61 The Stakes are High, Reduce the Chance of Falls with these Winning Interventions

Wednesday, January 25, 2012
Gracia Ballroom (The Cosmopolitan)
Jennifer Richards, PhD, RN, CNRN , Renown Regional Medical Center, Reno, NV
Linda M Reuber, RN-BC, MSN, AOCNS, CHTC , Oncology, Fairview Ridges Hospital, Burnsville, MN

Handout (108.9 kB)

Purpose:
The purpose of this project was to reduce the overall incidence of falls within our organization, with a specific focus on falls with moderate and major injury as defined by the National Database for Nursing Quality Indicators (NDNQI).

Significance:
Patient falls are a leading cause of death in hospitalized patients over the age of 65. The most common injuries sustained by patients who fall are head injuries and hip fractures. Of those with hip fractures, 40% are never able to return to independent living and 25% die within one year.

Strategy and Implementation:
Our steadfast focus on fall and fall with injury prevention began in July, 2009 with the commitment of our entire nursing leadership team, including our CNO, to meet on a weekly basis regarding patient falls. Additionally, we included direct care nurses and nursing assistants on our team. In November, 2009 we implemented a pilot project to reduce patient falls with injury on our Cancer Nursing Unit. The interventions included: 1) mobility signs indicating the number of staff required to ambulate/transfer patient on door frames, 2) red signs indicating risk for fall-related injury based on the ABCS assessment, 3) reinforcement of fall prevention education for all staff, and 4) daily huddles to include communication regarding patients at highest risk for fall-related injury and other fall-relate issues.

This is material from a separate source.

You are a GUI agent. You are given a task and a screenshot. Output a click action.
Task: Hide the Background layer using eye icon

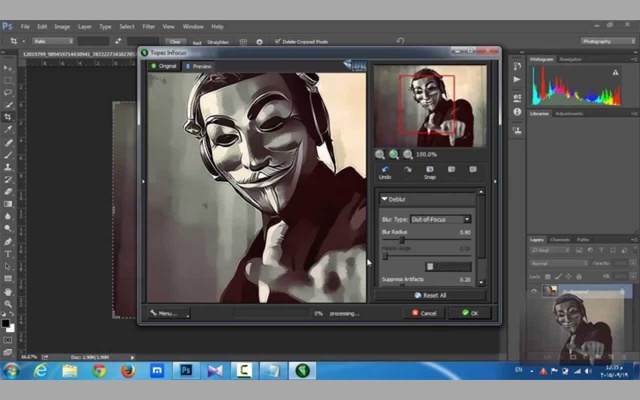tap(533, 290)
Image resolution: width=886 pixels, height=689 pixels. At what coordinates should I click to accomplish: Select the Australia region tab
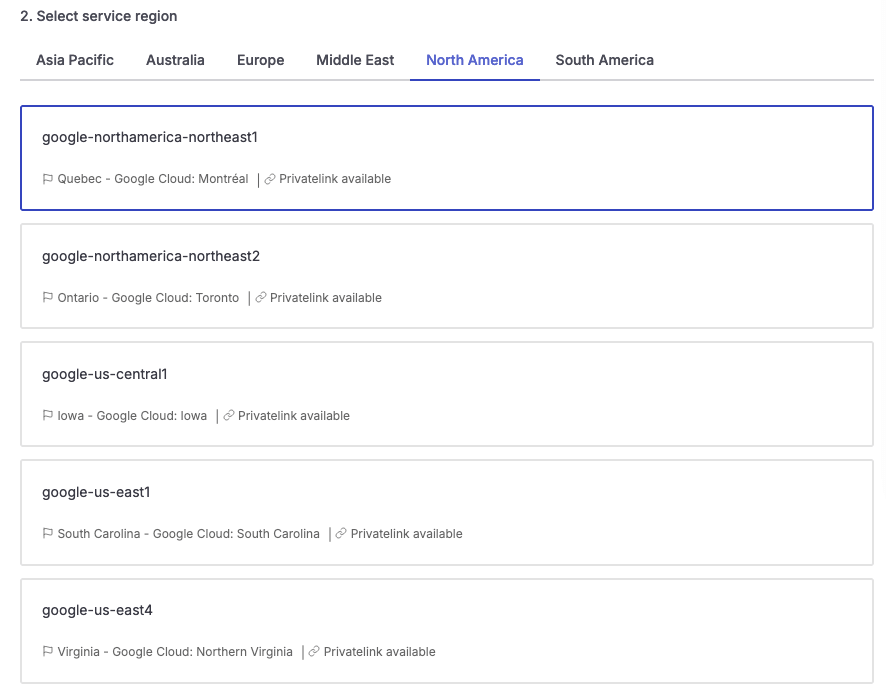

By February, 2010 the interventions were implemented on all adult inpatient units along with changes to our Fall Prevention Policy and documentation flow in the electronic medical record.

Evaluation:
We measure our success through data reported to NDNQI. We've successfully reduced falls and falls with injury by 50%. We use a fall tracker to communicate days without fall/fall with injury at the unit level every week and recently celebrated two units achieving 365 days without a fall with injury.

Implications for Practice:
The mobility and red risk for injury signs have provided an effective tool for communicating with healthcare providers, patients, and visitors. Additionally, the collaboration between leaders and direct care providers on a weekly basis has helped us constantly focus on keeping our patients safe.